Reduce transparency should be SELECTED (ticked) as far as I know to speed up the Mac. Right?
Lucky, I guess. Have no issues with Finder, even with an older machine. (Mid-2009 Mini, 8 GIG RAM, Seagate Momentous 500 GB 7200 RPM drive). I do run Onyx (the release for 10.10). Certainly helps browsers with many open tabs. Screen redraw will sometime not bring icons up to date.
Booting is fast. (10.10.4 Developer), but it has never closed quickly. Exceeding long time to restart or shutdown.
Running the pre release Office package and love the changes in Word. Excel is so much better than 2011. But the real creeping problem starts in Excel, working on a four-page book, with page three having 5 sheets, pretty saturated with a lot of calculations, formatting, etc. Can take five minutes or so to select 12 columns by 350 rows to make print area changes. There is another way, but when you fall into a habit… After selection is made, the page crashes, the usual reporting to MS, but the page was autosaved. Only slowdown I have experienced.
A better word to use, in my humble opinion, would be purge instead of remove. Not everyone but using the word, remove, may end up with people removing the entire folder.
Re: It was quick with Mac OSX 10.6.8 booting in 20 sec or so, but now slow booting in one min with OS X 10.10.3 …
Sometimes slow booting is simply due to the boot disk not being selected as the Startup Disk in the System Preferences. This seems to be especially true if you use a mirrored RAID disk as your boot disk.
To check/fix this issue, launch System Preferences, select Startup Disk then ensure your boot disk is selected and quit System Preferences. If your boot disk was not selected, then the next time you boot, it should boot more quickly.
Thanks. Yes, the boot disk was selected OK. It is a 128 GB SSD.

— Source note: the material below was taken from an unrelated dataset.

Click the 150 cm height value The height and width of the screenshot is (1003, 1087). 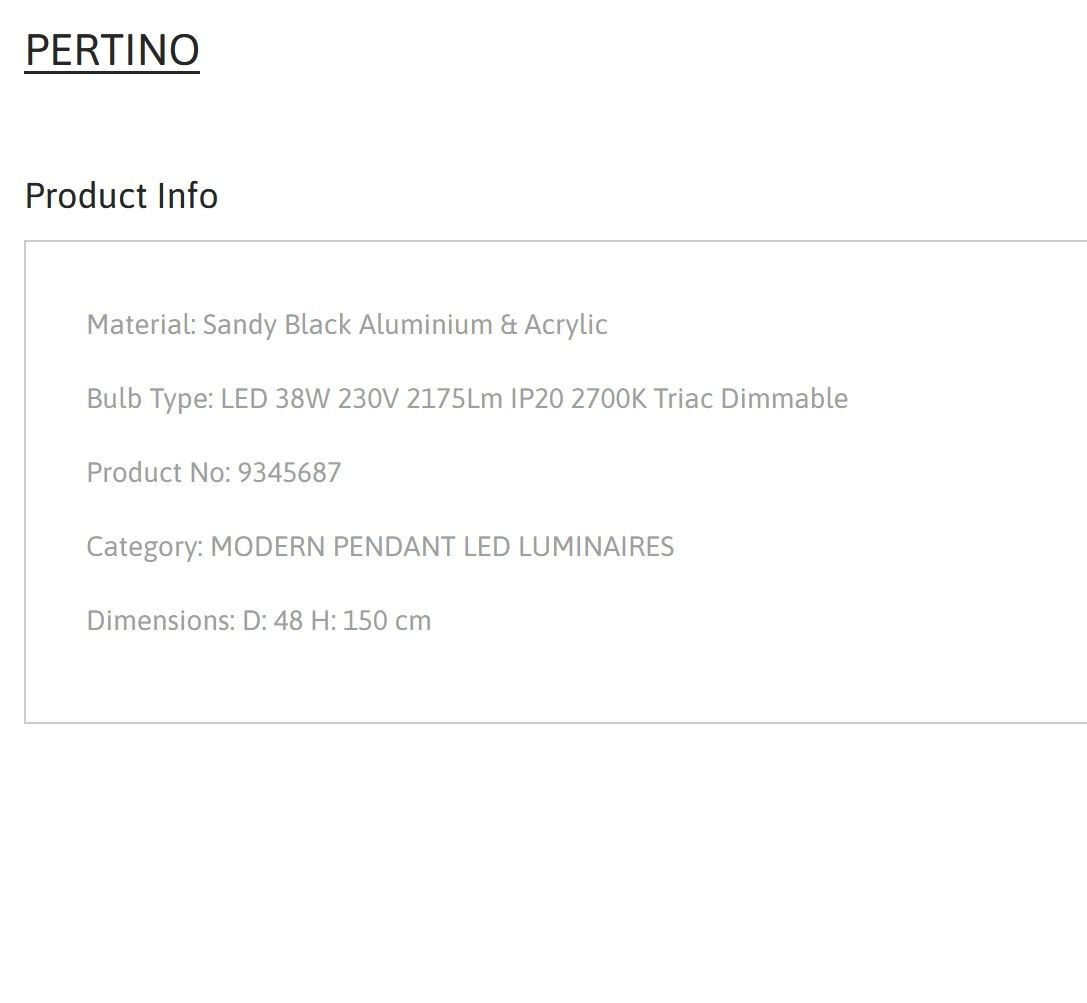(x=387, y=621)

Or you could just relax and let OS X do its job in clearing out caches on its own like it’s designed to do. Within a few hours the caches will have updated data in them anyway. How do you think the caches got there in the first place?
It should be noted that for OS X to clear caches, among other things, with the daily, weekly and monthly cron scripts, your machine must be up and running at 2:00 AM. Alternatively, you can run those scripts manually using a number of utilities – Maintenance is the easiest to use, and it’s free. There are versions for every iteration of OS X from OS X 10.4 Tiger onward: http://www.macupdate.com/app/mac/16790/maintenance.
This was true through Mac OS X 10.5 (Leopard). In Mac OS X v10.6 and later, background maintenance tasks that do not run when the computer is asleep are run after it wakes from sleep mode.
lkrupp – Maybe try presenting some useful facts and letting them speak for themselves. Your sarcasm adds nothing to the force of what you are saying. In fact, it devalues your words, making you seem like someone with too much emotion and little knowledge.
You can also disable a ton of unnecessary fonts with Font Book. That helps boot time as well as application launch time, most notably Microsoft Word.
I have repaired permissions in the MacBook Air indicated above with all updated including Mac OS X 10.10.3 (14D136), rebooted in safe mode, reset the PRAM and SMC, repaired with DiskWarrior and run Yosemite Cache Cleaner, checked with Font Book and repaired with FontDoctor to no avail.
Actually, instead if 45 sec as before did, it takes now 1 min to boot. Right after booting, the Menu Meters CPU graph shows its two cores over the roof (100%) for 10 seconds or so but 1,200 MB of used RAM and 600 MB of free RAM. Such RAM usage remains later on with no applications open and no CPU activity.
Any idea to improve the booting time in such machine that used to be about 20 sec with Mac OS X 10.6.8 (Snow Leopard)?
I had to reset SMC today after the 10.10.3 supplemental update. Booting my older MBP took several minutes. Safe boot didn’t help. For some reason zapping SMC always works on my laptop.
Somehow FileVault gets turned on during the update. Turn it off. Problem solved. Finder is as fast as ever.
Thank you so much! Just doing the shift reboot managed to make a significant difference – and I regained about 3GB of space. I was about to go mental from the lag.